Militari italiani allo stadio
Il generale Gloria comandante del IV Corpo d’Armata con sede a Bolzano, con una circolare ribadisce «i buoni rapporti e amicizia con i germanici e che ogni controversia con l’alleato tedesco va risolta sul piano amichevole e senza creare motivi di attrito». Così l’esercito tedesco, non fatica a catturare quasi per intero l’esercito italiano di stanza in Alto Adige. I militari italiani sono ammassati nello stadio Druso per poi partire con i treni alla volta della Germania. I fuggiaschi, sono trucidati o catturati dalle SS con l’aiuto dei cittadini sudtirolesi muniti di armi e del bracciale della Sod.
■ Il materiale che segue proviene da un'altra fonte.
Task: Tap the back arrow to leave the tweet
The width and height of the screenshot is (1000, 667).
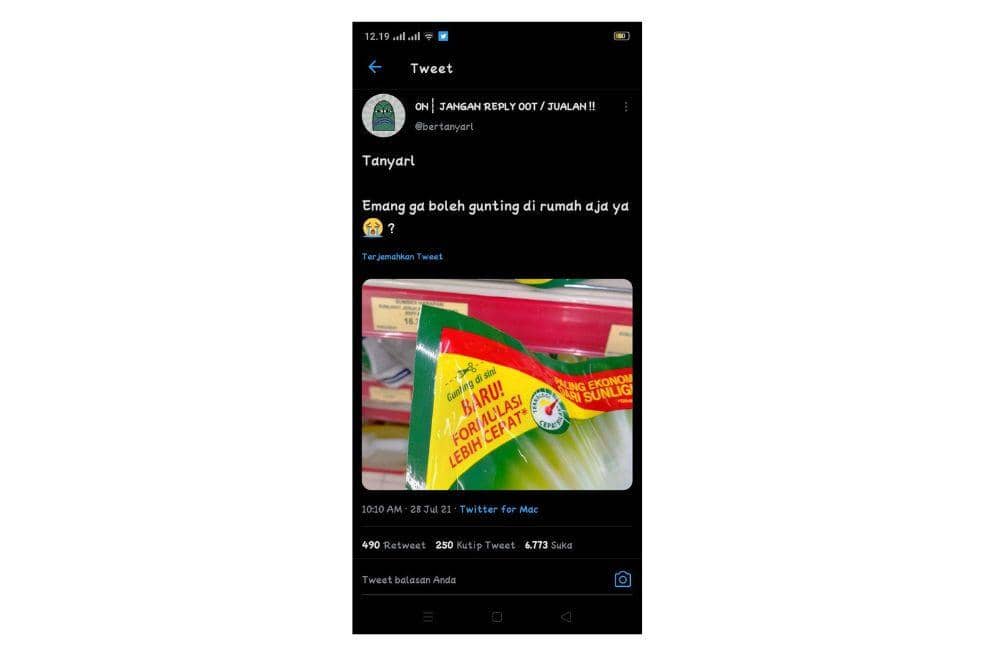Action: [376, 67]
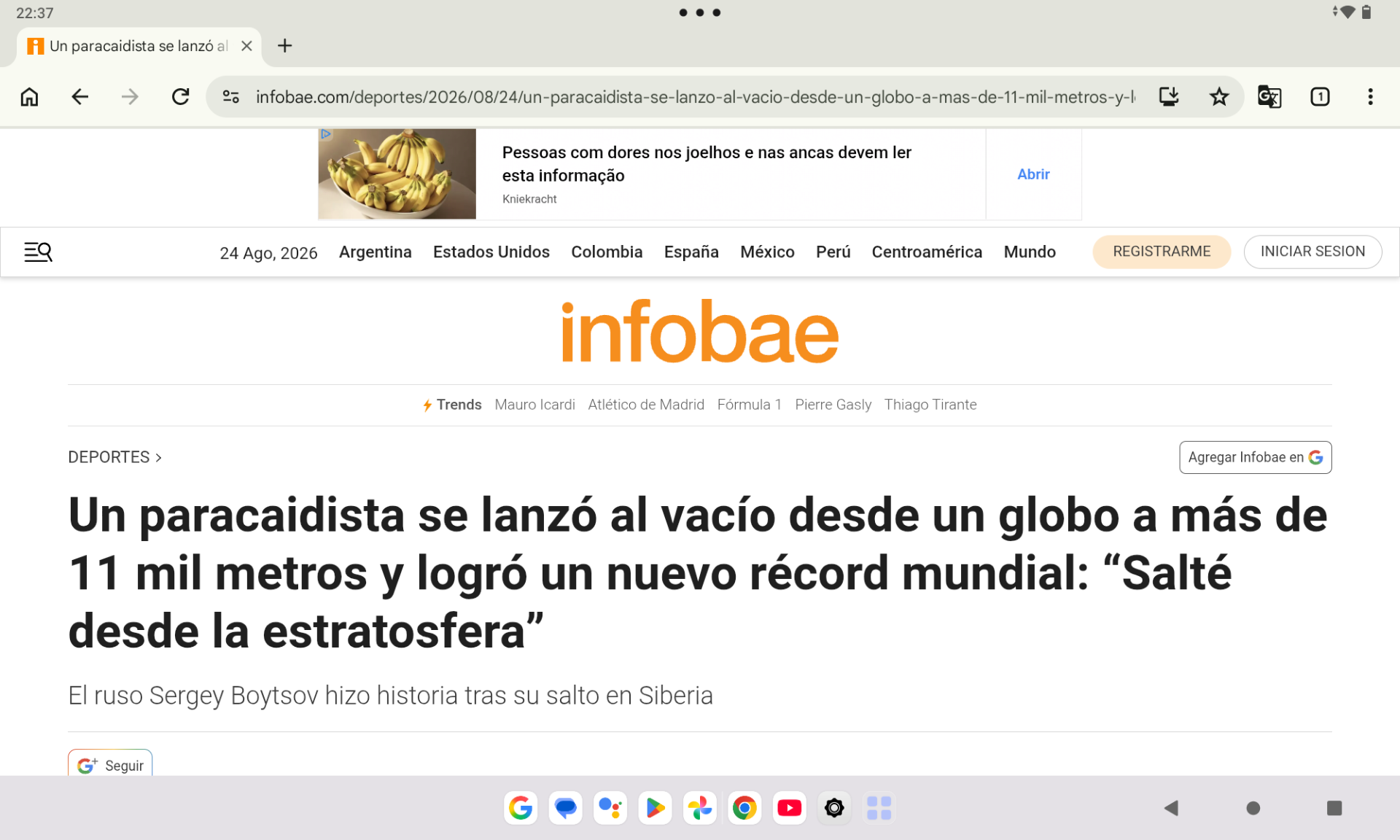Viewport: 1400px width, 840px height.
Task: Tap the address bar URL field
Action: pyautogui.click(x=695, y=96)
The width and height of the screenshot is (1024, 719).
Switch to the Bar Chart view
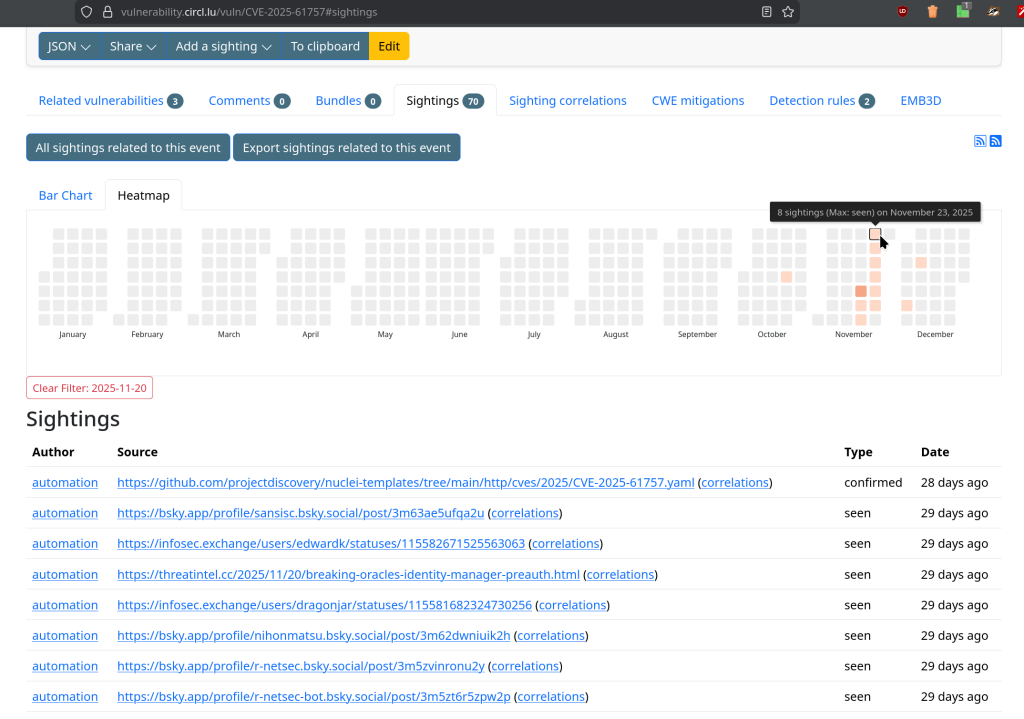click(65, 195)
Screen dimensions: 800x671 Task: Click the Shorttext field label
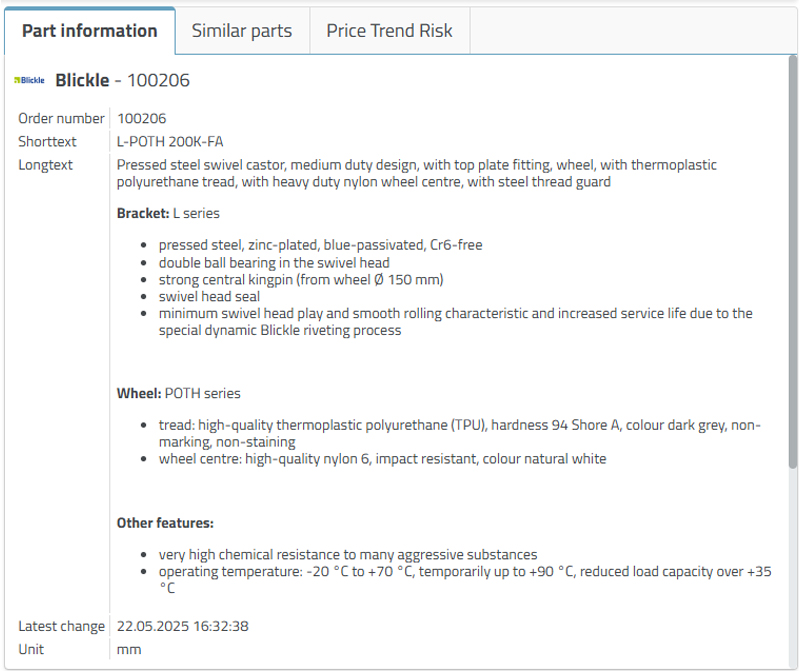(x=47, y=141)
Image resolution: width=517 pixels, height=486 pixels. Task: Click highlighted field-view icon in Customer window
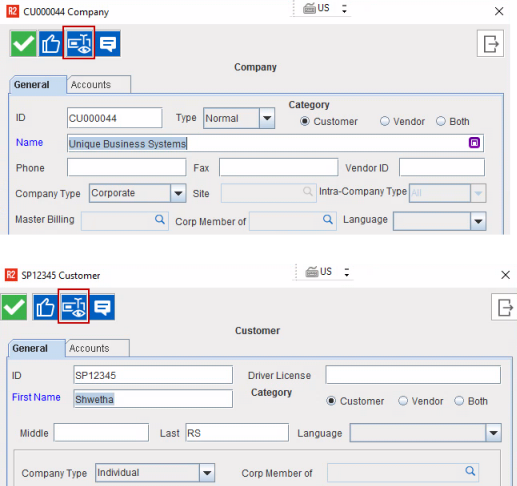click(74, 306)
L’attacco dei panzer a Trento
Anche a Trento il caos è totale. I comandanti delle caserme, con un impeto di orgoglio, decidono di non arrendersi. L’attacco germanico con i panzer scatta alle 2.30 (9 settembre) di notte. Alcune caserme cadono quasi subito. Altre come ricorda il tenente Antonino Radice (poi preside del Liceo Prati di Trento) resistono e «con le poche armi a disposizione al fuoco rispondono con il coraggio della disperazione». Si tratta del 62° Reggimento della caserma Battisti di Corso degli Alpini; del 46° delle caserme Chiarle; del IV Autocentro del Mas Desert. «A nulla valevano le intimidazioni di resa. Al fuoco si risponde col fuoco. Scorre il primo sangue della Resistenza italiana». Alla caserma Battisti lo scontro si protrae fino alle prime luci dell’alba. Il maggiore Alboino de Julis cade dopo aver scaricato contro i germanici gli ultimi colpi della sua pistola (Medaglia d’oro al valor militare). Colpito a morte anche il giovane valoroso trentino di Vigolo Vattaro Mario Bailoni (Medaglia d’argento) e tanti altri fra cui i trentini Rodolfo Cappelletti di Terlago, Augusto Moser di Levico. I militari morti saranno 49. Centinaia i feriti. All’ospedale S. Chiara il dottor Mario Pasi, con la sua rete di medici, suore e infermieri, riuscirà a mettere in salvo dalla Gestapo molti di loro fra cui lo stesso Radice.
Trento devastata
Trento è una città devastata. In piazza delle Erbe sulla scalinata delle Poste, come monito, i tedeschi hanno lasciato i corpi straziati dei carabinieri Coclite Orazio e Domenico Capannini. «Dopo quella notte da incubo – scriverà Radice – ai trentini si offre uno spettacolo tristissimo. Quella lunga colonna di nostri soldati laceri e avviliti sfilare verso il campo di raccolta di Gardolo e la prigionia». Fra i trentini scatta una spontanea azione di solidarietà per dar rifugio agli scampati e rifornirli di abiti civili. Lo stesso Pasi, poi mitico capo dei partigiani finito impiccato dai nazisti con altri 9 compagni al Bosco delle Castagne di Belluno, rimarrà con un solo paio di pantaloni e una giacca.
Il Cln di Trento (9 settembre)
Il 9 settembre si costituisce il Cln di Trento: Giannantonio Manci (PdA) – Guido de Unterrichter (Dc) -Beppino Disertori (Pri) – Giuseppe Ottolini (Pci) – Egidio Bacci e Guido Pincheri (Psi). La Resistenza in Trentino è iniziata.